Work on the new clinic will start soon, and while Issa may no longer be the local councillor, he will stay involved with the project.

“It will be a very proud moment when it is finished,” he says, picking up his phone. “And to think it is this thing that makes it possible. It is a miracle really.”

I am not sure that Mark Zuckerberg’s billion-pound social media behemoth could really be described as miraculous, but the partnership between the tiny village of Machinjiri at the foot of Zomba plateau in Southern Malawi and the UK’s second-biggest trade union was nurtured through Facebook and WhatsApp.

And Issa will document the clinic’s construction on his phone, sharing progress with the hundreds of NHS staff who helped make it happen.

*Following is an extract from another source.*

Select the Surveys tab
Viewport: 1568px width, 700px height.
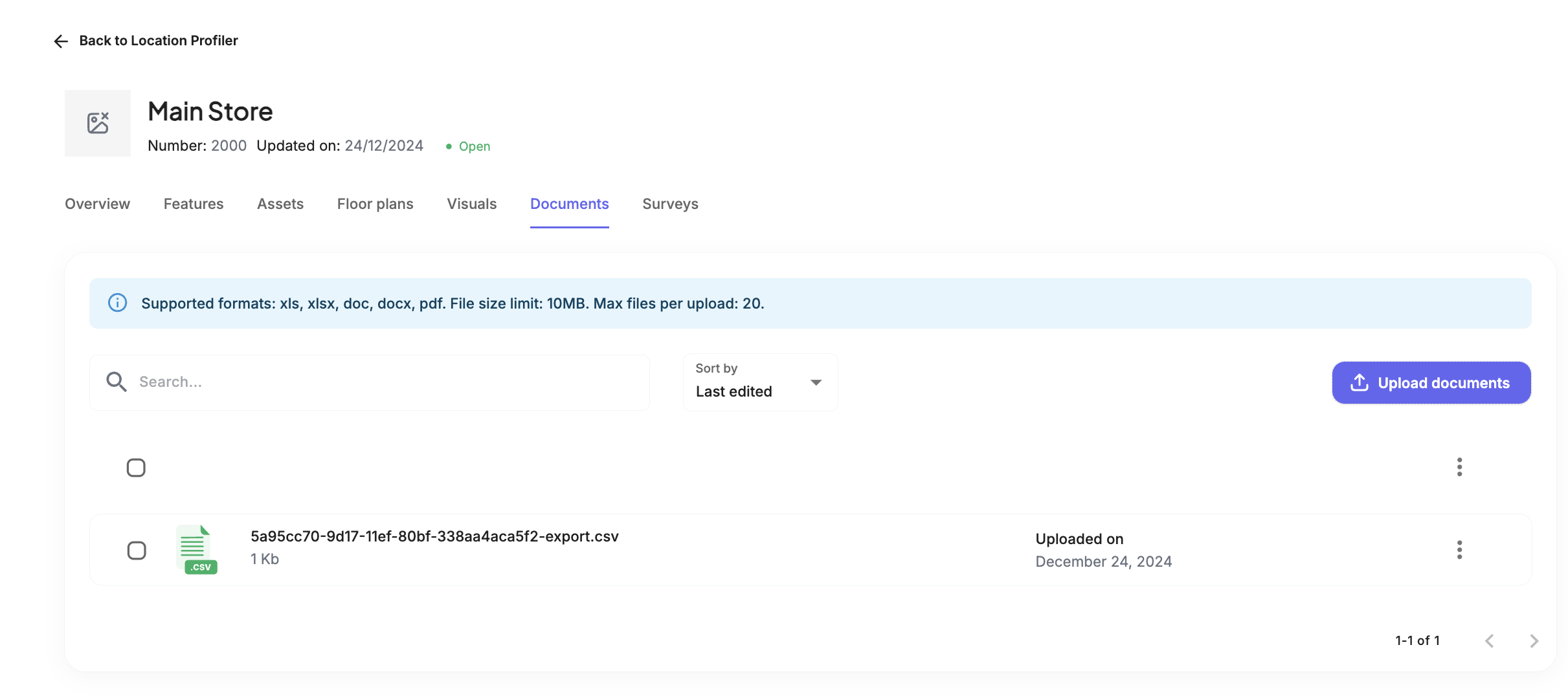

As I said goodbye to Jean, who was gutting a local chicken to make a stew, she exclaimed, “Tell me when you’re coming back and I will make you goat and nsima. I am on WhatsApp now. My son got me a WhatsApp phone to follow the election, he said, so don’t forget to tell me when you’re coming back.” Social media may have given gangster governments like Russia an opportunity to disrupt democracy in the USA, and most likely the UK during the Brexit campaign, but it also offers an opportunity for people – not politicians – to connect with each other in a way never before seen in human history.

As the old political elite struggles to survive, perhaps we are about to witness the birth of global people power fuelled by smartphones. Issa and Gordon certainly think so.